* Requirements *
**A.** Reproduce a portion of the article on the Google–Oracle ruling without changes, starting at the words "An unexpected focus" and ending after the words "in the case.".
**B.** Duplicate the rows from the line containing "Image resolution: width=1200" through the last line of the rows, keeping both ends and changing nothing. Omit the pictures from your copy.

* Document passage *

Enlarge / A lot of happy developers out there in the world today.
Aurich Lawson

Google and Oracle’s argument before the Supreme Court last October left opponents of API copyrights extremely nervous. For the previous decade, Google had been arguing in lower courts that it didn’t infringe copyright law when it re-implemented Java for use in Android. Google had lost—twice—at the appellate level.

Last October, justices for the nation’s highest court seemed skeptical as well. Not only were they asking Google’s lawyer, Tom Goldstein, a lot of tough questions, a number of them didn’t seem to even understand what an API was. That seemed like a bad sign for Google because the distinction between code that declares an API and code that implements it was fundamental to Google’s argument.

In an interview with Ars just after the oral argument, Cornell legal scholar James Grimmelman argued that Goldstein had botched the case.

“He did an abysmal job,” Grimmelman told me. “At the level of nuance he was willing to get into, his case was a loser.”

But Grimmelman now admits he was wrong. “I owe an apology to Tom Goldstein,” he told me on Monday. “I had my criticisms of the job he did at oral argument, but he did a good enough job to win.”

By a 6-2 vote, the nation’s highest court held that Google’s copying of Oracle’s Java API was fair use. The ruling means Google won’t have to pay billions of dollars in damages to Oracle. It also has huge implications for the broader software industry.

“It’s a minor miracle we got an opinion that reached the right result with pretty sound reasoning despite not one of the justices being able to explain how an API works,” Grimmelman said.

An unexpected focus on fair use

Prior to the ruling, Microsoft filed an amicus brief urging the Supreme Court to side with Google. The brief, which was cited in Monday’s ruling, provides one of the best explanations of the stakes in the case.

“Developers rely on sharing, modifying, and enhancing previously developed code to create new products and develop new functionality,” Microsoft wrote. “Both a cause and effect of this collaborative development is the increased demand for seamless interoperability and compatibility—i.e., the ability of different products, devices, and applications to communicate and work together without effort from the consumer.”

(Data items)
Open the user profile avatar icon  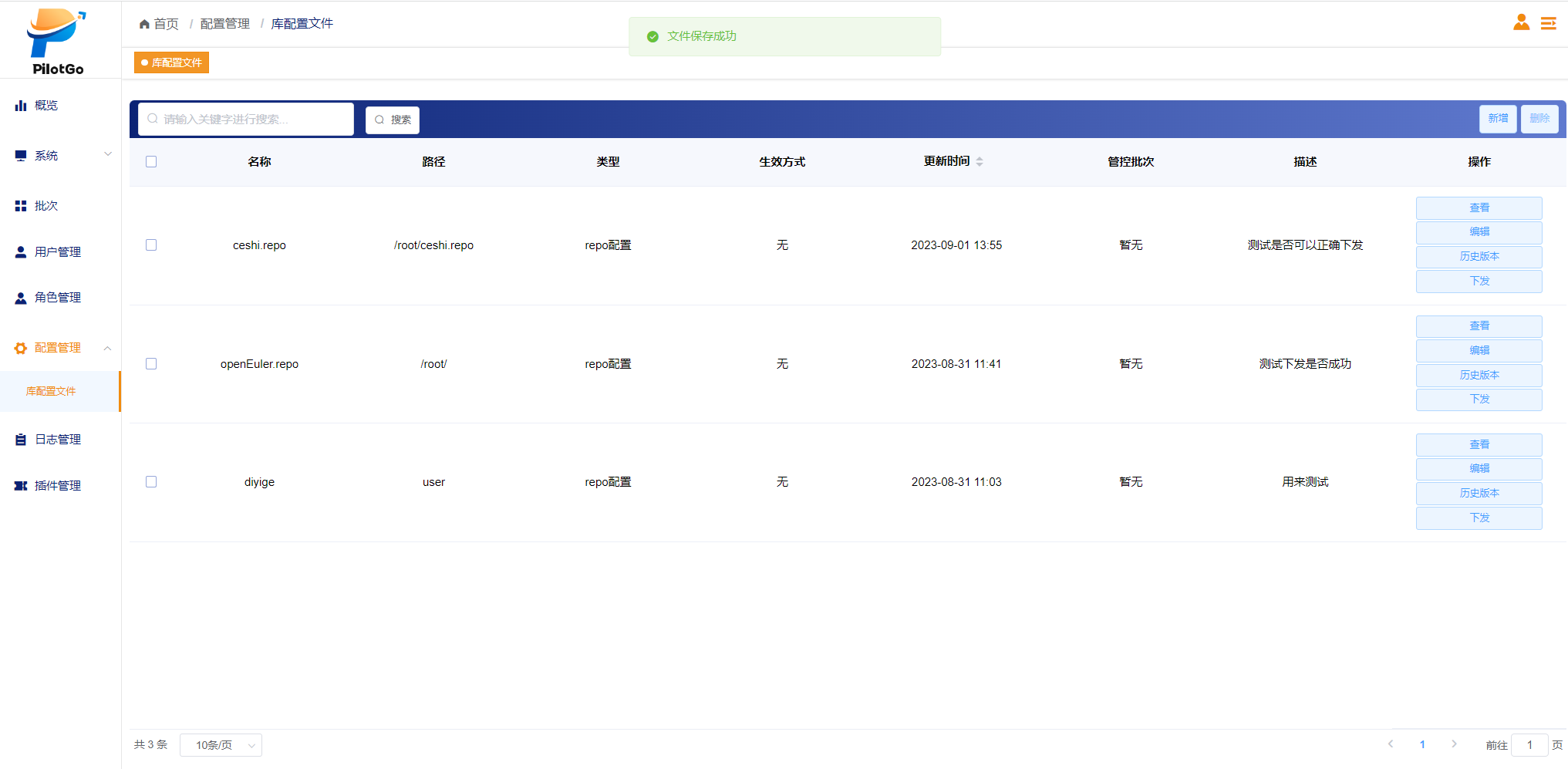click(1521, 22)
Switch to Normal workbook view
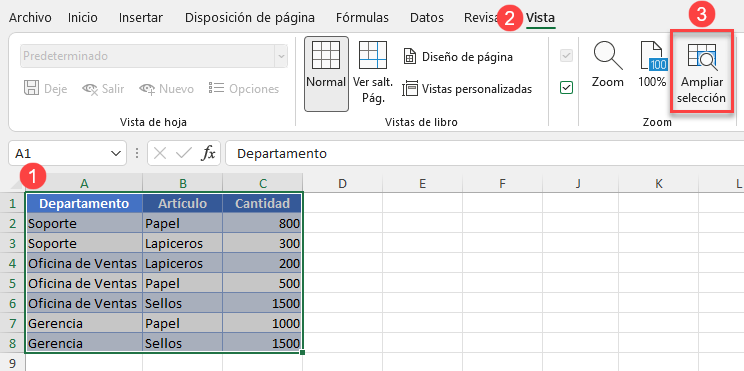This screenshot has width=744, height=371. 326,74
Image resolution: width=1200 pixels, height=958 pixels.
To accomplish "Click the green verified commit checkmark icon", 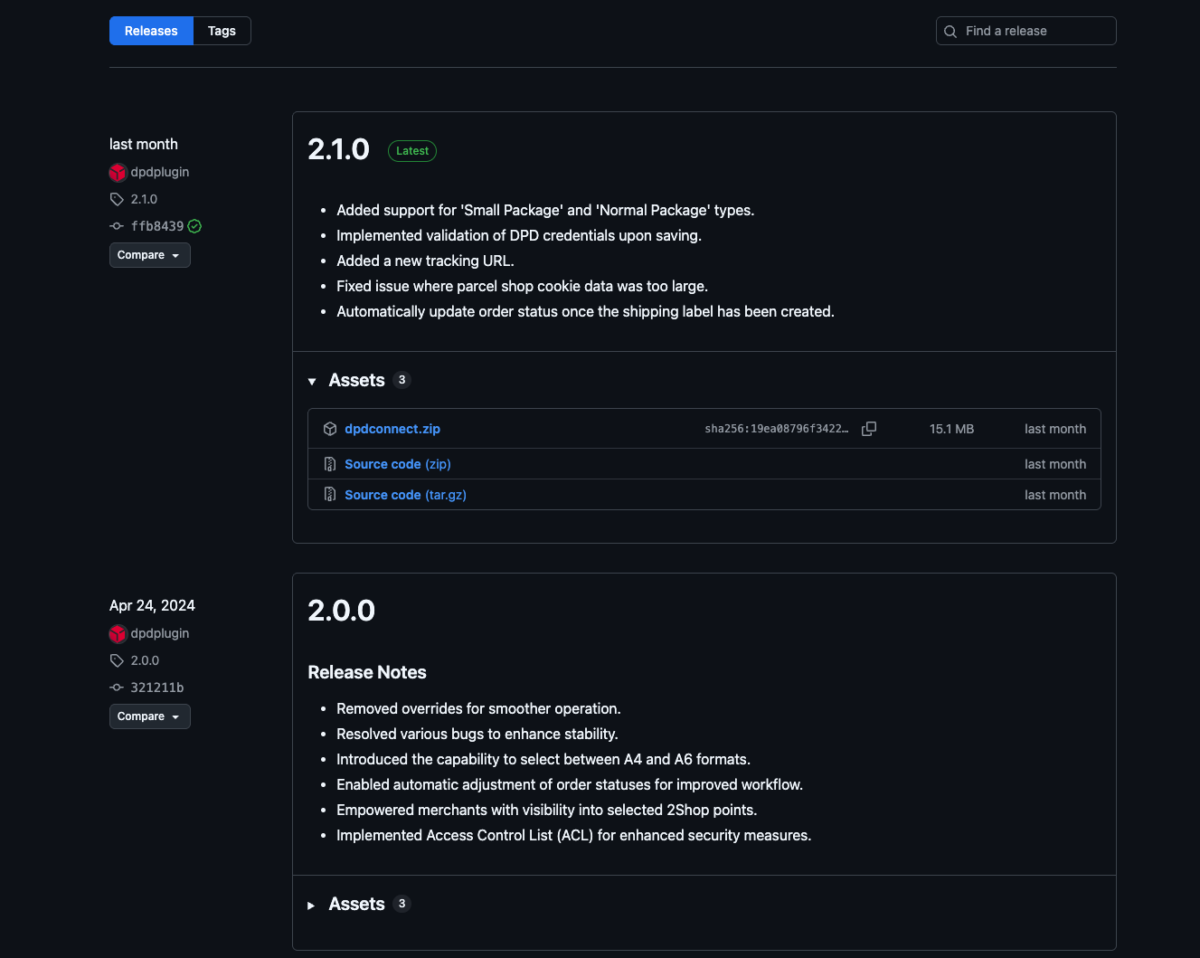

* Solution list *
**A.**
An unexpected focus on fair use

Prior to the ruling, Microsoft filed an amicus brief urging the Supreme Court to side with Google. The brief, which was cited in Monday’s ruling, provides one of the best explanations of the stakes in the case.

**B.**
Image resolution: width=1200 pixels, height=958 pixels.
To accomplish "Click the green verified commit checkmark icon", 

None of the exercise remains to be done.